For migrating to the new unified licensing regime, operators will have to pay an entry fee. For the metros and Category A circles, this will be Rs 20 million, while for Category B and C circles, it will be Rs 10 million and Rs 5 million respectively. The licences will be renewed for a period of 10 years as against 20 years. “A final view on the implementation of and migration to a unified licensing regime will, however, be taken after the receipt of detailed guidelines from TRAI,” Sibal said while addressing a press conference.

Sibal also stated that the current licence fee, which varies from 6 per cent to 8 per cent of the adjusted gross revenue (AGR) depending on the circle, will be made a uniform 8 per cent across all circles and services in two years starting from 2012-13.

Mergers and acquisitions

To encourage consolidation in the industry, mergers up to 35 per cent market share of the resultant entity will be allowed through a simple and quick process. The earlier limit was 30 per cent. The government also plans to remove the distinction between wireline and wireless services for determining market share. The company’s overall market share will be considered as the relevant market share.
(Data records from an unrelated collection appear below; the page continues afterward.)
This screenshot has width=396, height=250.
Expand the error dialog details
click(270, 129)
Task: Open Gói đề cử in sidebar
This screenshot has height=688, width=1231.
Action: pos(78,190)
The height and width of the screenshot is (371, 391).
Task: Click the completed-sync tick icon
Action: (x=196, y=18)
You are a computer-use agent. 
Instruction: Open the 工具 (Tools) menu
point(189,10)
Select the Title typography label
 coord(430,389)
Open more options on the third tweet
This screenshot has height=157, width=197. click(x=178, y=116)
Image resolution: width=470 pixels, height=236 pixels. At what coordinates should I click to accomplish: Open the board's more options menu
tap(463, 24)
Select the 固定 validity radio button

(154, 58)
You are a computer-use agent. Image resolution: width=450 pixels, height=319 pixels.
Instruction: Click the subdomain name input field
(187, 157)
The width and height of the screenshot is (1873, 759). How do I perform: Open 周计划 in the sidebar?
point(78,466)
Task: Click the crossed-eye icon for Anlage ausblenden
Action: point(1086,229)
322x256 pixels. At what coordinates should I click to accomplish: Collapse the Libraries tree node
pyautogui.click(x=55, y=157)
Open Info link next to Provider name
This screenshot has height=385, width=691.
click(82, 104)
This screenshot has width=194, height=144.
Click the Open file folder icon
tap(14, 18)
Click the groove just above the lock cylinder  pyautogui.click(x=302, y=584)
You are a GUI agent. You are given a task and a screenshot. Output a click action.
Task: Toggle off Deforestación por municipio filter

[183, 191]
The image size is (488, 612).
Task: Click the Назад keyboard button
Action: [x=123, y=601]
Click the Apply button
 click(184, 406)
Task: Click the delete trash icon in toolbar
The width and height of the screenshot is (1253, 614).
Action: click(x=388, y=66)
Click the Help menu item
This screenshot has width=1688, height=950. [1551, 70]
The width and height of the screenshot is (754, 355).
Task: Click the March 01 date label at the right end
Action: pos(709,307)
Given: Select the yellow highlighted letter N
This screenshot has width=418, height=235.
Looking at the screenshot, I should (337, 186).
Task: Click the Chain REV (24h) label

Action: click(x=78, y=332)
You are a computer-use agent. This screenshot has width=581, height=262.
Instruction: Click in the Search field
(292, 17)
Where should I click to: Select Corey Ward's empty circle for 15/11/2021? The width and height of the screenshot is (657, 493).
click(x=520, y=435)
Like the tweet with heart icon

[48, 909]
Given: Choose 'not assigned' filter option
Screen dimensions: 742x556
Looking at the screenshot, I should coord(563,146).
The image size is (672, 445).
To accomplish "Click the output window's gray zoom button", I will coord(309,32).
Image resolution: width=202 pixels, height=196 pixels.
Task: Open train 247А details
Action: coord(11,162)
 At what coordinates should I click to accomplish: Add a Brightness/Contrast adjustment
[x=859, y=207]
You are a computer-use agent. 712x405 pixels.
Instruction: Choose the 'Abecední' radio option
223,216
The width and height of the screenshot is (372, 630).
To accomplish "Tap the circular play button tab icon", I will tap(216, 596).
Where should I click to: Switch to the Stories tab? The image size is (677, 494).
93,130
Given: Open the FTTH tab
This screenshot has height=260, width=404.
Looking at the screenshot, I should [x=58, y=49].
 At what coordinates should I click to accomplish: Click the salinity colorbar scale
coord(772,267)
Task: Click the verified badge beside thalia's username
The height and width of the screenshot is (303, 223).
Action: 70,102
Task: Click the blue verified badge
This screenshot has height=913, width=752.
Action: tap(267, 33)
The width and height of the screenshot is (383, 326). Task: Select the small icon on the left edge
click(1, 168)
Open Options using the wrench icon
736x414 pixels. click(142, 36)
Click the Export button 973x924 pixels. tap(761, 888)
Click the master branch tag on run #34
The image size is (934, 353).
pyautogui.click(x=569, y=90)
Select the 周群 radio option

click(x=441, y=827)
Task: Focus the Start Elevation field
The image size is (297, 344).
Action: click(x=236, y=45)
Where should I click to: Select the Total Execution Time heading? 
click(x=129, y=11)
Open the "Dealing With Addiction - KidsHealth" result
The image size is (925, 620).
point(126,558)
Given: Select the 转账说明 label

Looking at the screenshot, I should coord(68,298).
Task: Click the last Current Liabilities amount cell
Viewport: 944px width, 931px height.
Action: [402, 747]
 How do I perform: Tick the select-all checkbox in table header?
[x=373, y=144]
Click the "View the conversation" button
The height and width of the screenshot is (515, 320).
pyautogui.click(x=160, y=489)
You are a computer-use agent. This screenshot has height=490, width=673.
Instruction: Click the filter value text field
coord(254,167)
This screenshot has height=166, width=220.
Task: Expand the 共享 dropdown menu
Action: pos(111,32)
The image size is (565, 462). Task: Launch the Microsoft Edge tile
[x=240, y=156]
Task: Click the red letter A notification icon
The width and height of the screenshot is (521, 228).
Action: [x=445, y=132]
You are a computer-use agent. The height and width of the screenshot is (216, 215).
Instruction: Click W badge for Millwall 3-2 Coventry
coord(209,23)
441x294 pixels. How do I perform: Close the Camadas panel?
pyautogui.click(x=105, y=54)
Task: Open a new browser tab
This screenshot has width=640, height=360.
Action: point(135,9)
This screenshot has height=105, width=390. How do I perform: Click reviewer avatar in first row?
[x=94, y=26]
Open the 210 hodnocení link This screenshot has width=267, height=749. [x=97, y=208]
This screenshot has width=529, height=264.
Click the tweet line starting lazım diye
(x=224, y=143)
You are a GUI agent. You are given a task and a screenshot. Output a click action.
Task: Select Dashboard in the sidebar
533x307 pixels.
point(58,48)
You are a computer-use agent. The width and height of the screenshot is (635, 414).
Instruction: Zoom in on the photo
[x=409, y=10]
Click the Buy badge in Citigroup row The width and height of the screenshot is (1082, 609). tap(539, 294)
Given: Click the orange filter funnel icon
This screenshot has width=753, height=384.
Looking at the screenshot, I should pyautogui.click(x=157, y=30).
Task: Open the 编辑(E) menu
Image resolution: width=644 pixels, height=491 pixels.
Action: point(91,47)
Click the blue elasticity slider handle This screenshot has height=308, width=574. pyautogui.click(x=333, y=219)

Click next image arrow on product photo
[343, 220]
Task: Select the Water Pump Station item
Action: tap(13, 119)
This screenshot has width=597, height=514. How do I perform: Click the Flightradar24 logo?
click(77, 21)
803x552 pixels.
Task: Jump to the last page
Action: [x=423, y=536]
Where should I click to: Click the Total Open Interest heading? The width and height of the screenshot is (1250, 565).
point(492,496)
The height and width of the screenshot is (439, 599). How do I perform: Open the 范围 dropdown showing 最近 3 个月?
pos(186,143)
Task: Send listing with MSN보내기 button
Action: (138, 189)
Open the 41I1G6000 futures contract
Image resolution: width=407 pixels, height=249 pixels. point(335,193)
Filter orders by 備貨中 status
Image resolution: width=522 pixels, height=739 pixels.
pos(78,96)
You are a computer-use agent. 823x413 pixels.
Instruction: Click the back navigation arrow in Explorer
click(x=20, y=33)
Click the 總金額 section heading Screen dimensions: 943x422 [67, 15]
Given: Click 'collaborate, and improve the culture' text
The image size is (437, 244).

The government is also willing to consider merger cases where the market share of the combined entity is beyond 35 per cent but up to 60 per cent. However, this will be possible only if the 25 per cent cap on GSM spectrum and the 10 MHz cap on CDMA spectrum in any service area is not breached. These cases will be taken up by TRAI separately.

“To ensure clarity in such cases and the extent to which a merger above the 35 per cent limit will be permissible, detailed transparent criteria will be prescribed/ adopted after the receipt of TRAI’s recommendations and after due consultation with the appropriate authorities,” Sibal noted.

The higher validity period of the two merging companies will be taken as the licence validity period of the merged entity. Further, the AGR will be calculated after merging the AGRs of the two entities. The licence fee will be applicable at the specified rate of that service area on the resultant total AGR. Similarly, for the purpose of payment of the spectrum charge, the spectrum held by the two licensees will be added and merged. The annual spectrum charges will be levied at the prescribed rate applicable on this total spectrum.


While not getting into the issue of spectrum pricing, as TRAI is currently in the process of determining a base price for the auction of 2G spectrum, Sibal stated that the government has decided to allow spectrum sharing. However, it has said no to spectrum leasing and spectrum trading. Also spectrum sharing will not be permitted among licensees with 3G spectrum.

Giving an edge to GSM operators, the government has agreed to increase the spectrum held by service providers from the current 6.2 MHz to 10 MHz. This move is expected to help operators improve the quality of service.

“The prescribed limit on spectrum assigned to a GSM service provider will be 2x8 MHz (paired spectrum) for all service areas other than Delhi and Mumbai, where it will be 2x10 MHz (paired spectrum),” said Sibal. The prescribed limit for CDMA operators will, however, remain unchanged at 2x5 MHz for all circles.

Market view

Overall, the industry and the operators are happy about the steps initiated by the government. They are, according to many, in line with the TRAI recommendations.

According to a Bharti Airtel spokesperson, “The announcement pertaining to mergers and acquisitions is an encouraging step from the point of view of the long-term health of the telecom industry and will pave the way for consolidation in an overcrowded market.”

However, the official points out that the flat 8 per cent licence fee across the country is steep. He hopes the government will consider lowering the licence fee to 6 per cent over the next couple of years, as recommended by TRAI.

The Cellular Operators’ Association of India’s general secretary R.S. Mathews says, “Though most recommendations are in line with our expectations, we are disappointed with the uniform licence fee of 8 per cent. We don’t see any rationale for it and we had hoped it would be lower.”

In all, it seems that the government is keen to initiate reforms to give a fillip to the telecom industry, which had slowed down in the past two years and slipped into controversy.